Article Text
Abstract
Background and Aims Cardiac disease represents a challenge to anesthetists, particularly pathologies associated with low ejection fraction. Anesthetic management should focus on preventing intraoperative hypotension and increases in afterload and heart rate, while maintaining adequate levels of anesthesia. Central neuraxial blockade reduces afterload and improves cardiac output but is associated with hypotension. Regional anesthesia is associated with minimal hemodynamic changes while reducing pain and its side effects, namely increased myocardial work and oxygen demand, tachycardia and systemic vascular resistance.

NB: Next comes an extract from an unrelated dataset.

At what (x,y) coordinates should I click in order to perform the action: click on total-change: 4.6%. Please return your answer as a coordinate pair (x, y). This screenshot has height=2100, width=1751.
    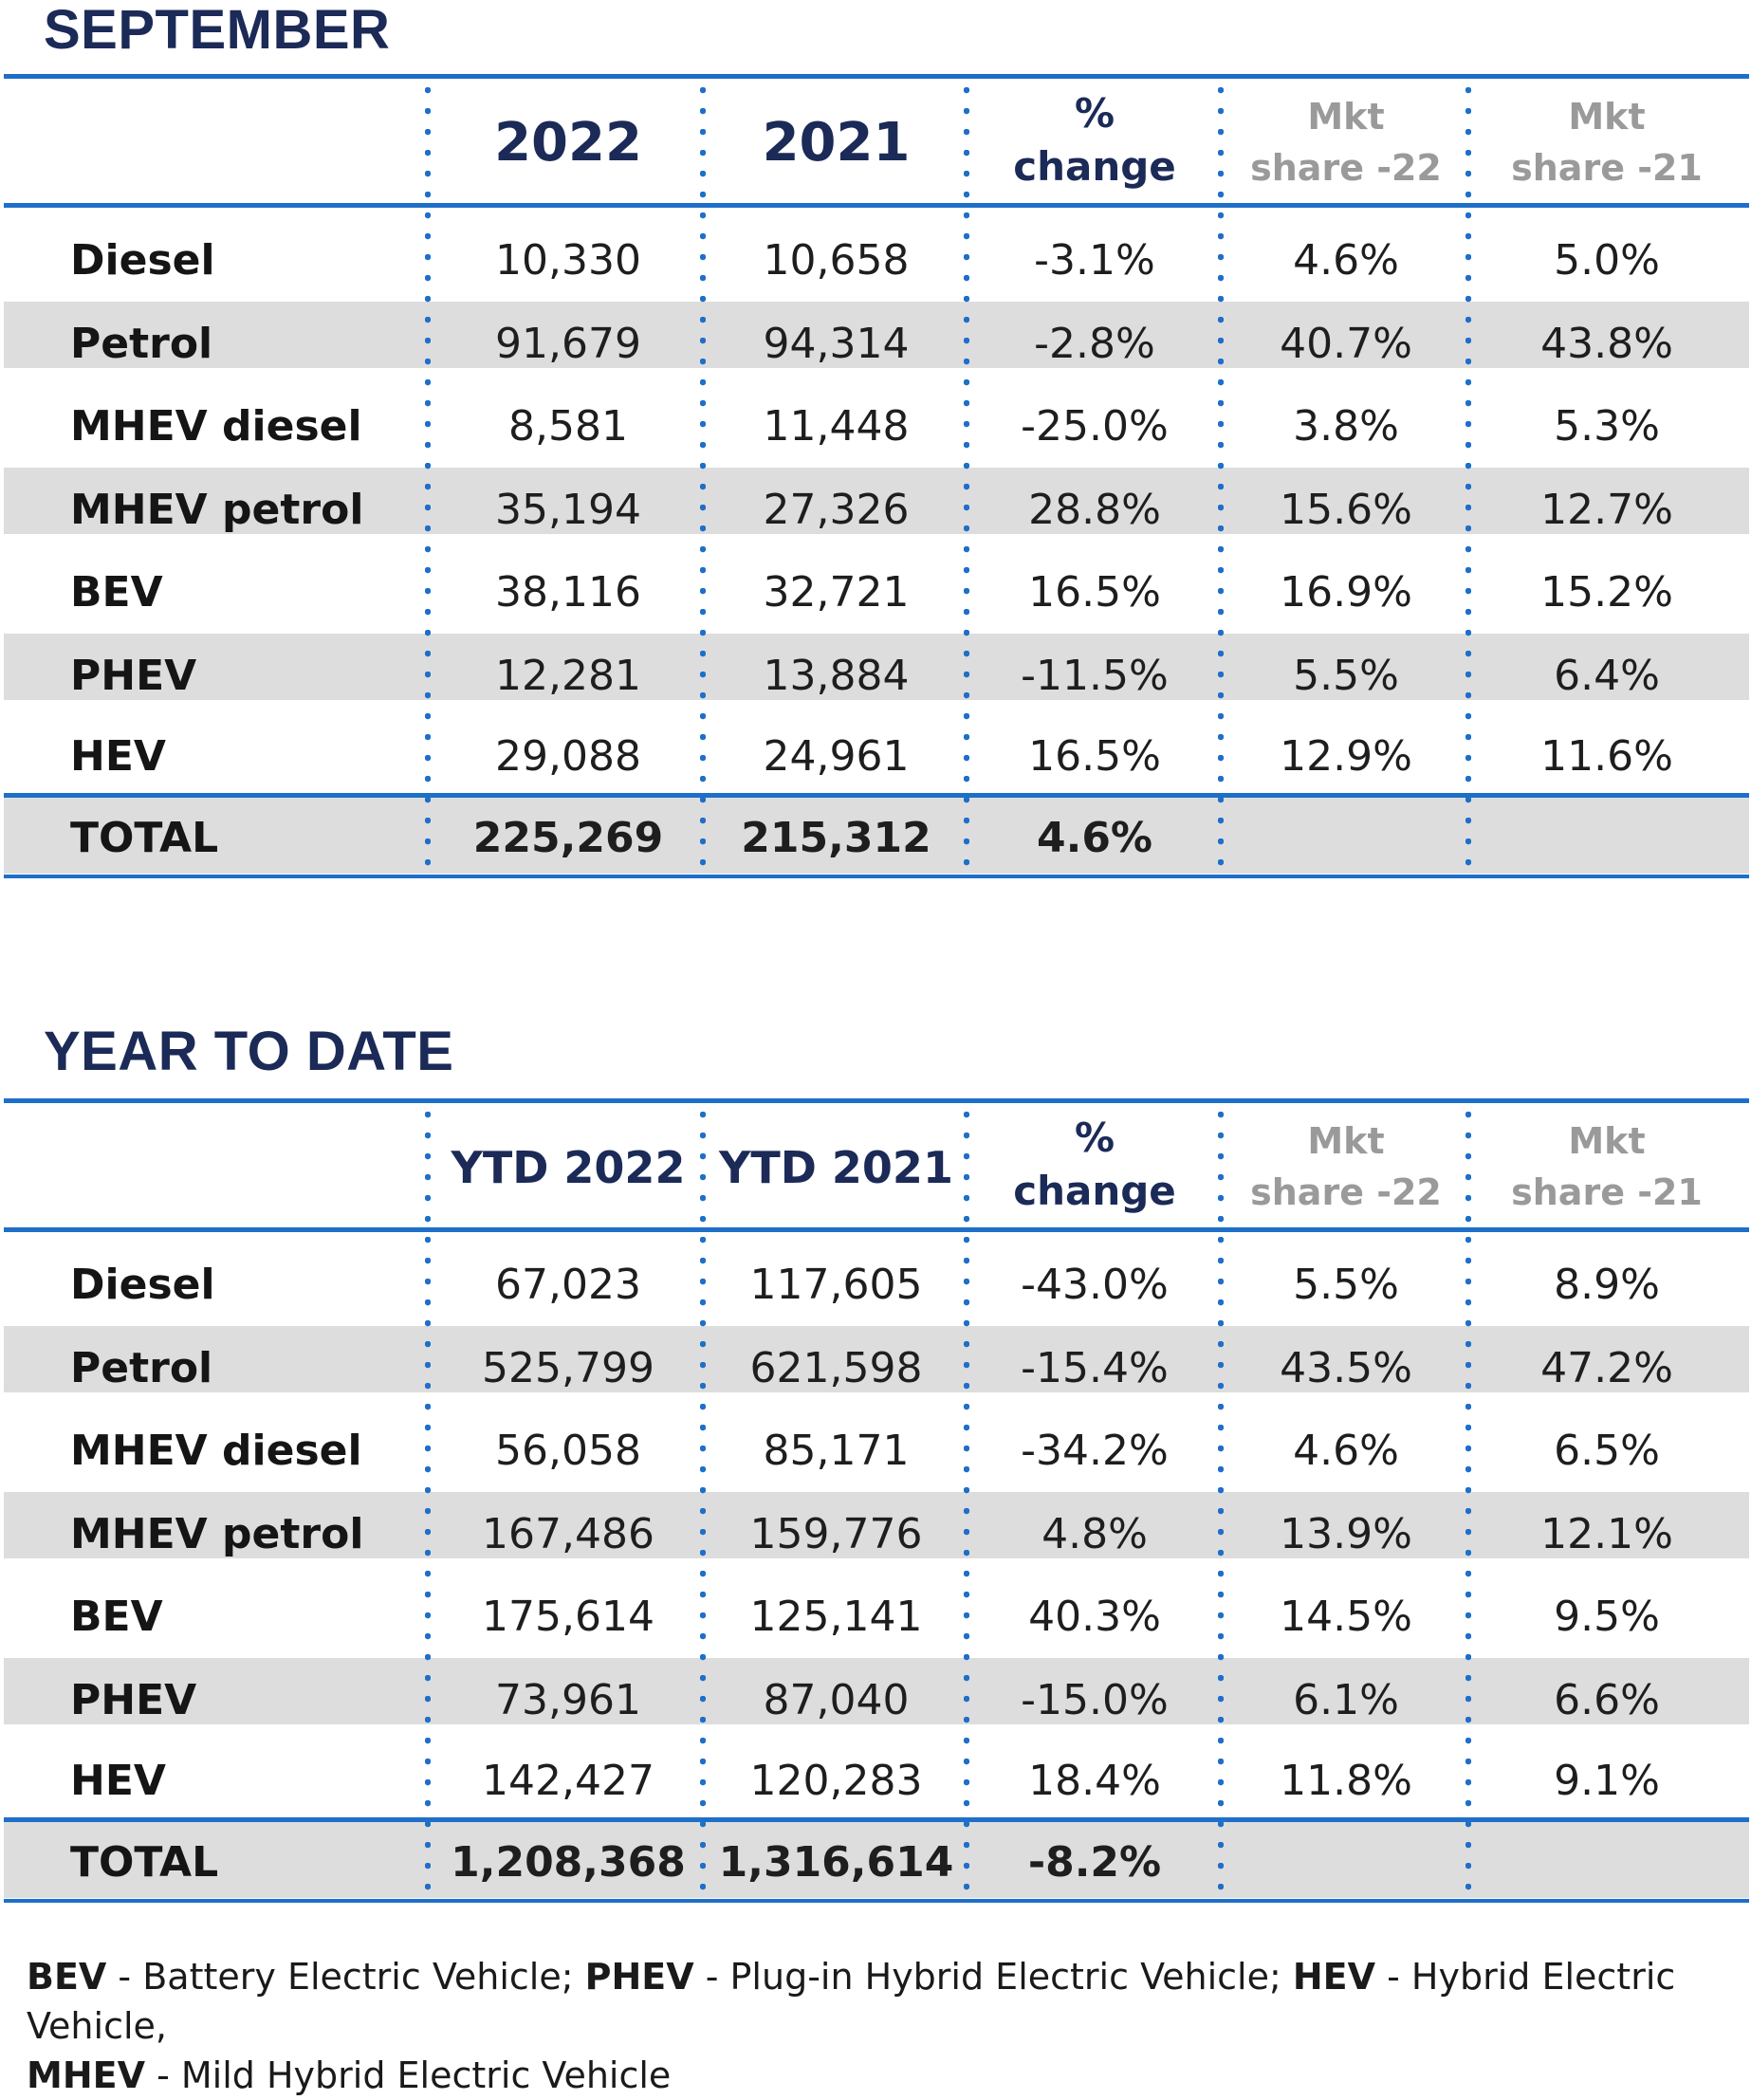
    Looking at the image, I should click on (1094, 838).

Methods 43 years-old man, scheduled for femoral nailing and tibial osteosynthesis. Past history of idiopathic cardiomyopathy and a diagnosed ejection fraction of 23%, implanted CRT-D, and on the waiting list for a heart transplant. The defibrillating function was disabled preoperatively. Ultrasound guided femoral, obturator and sciatic nerve blocks were performed using ropivacaine 0,375%. A selective spinal block was performed with 5 mg of bupivacaine.
Results The patient was stable intraoperatively and then admitted to ICU for 24 hours, with an uneventful postoperative recovery. Reported pain management was satisfactory.
Conclusions A patient-centered, individualized anesthetic plan must consider patients’ comorbidities. Regional anesthesia plays an essential role in the management of patients with cardiovascular disease, as part of the analgesic plan and as a safer alternative to general anesthesia, avoiding its well-reported side effects. Peripheral nerve blocks can be used together with selective neuraxial blockade, reducing local anesthetic doses and sympathetic blockade.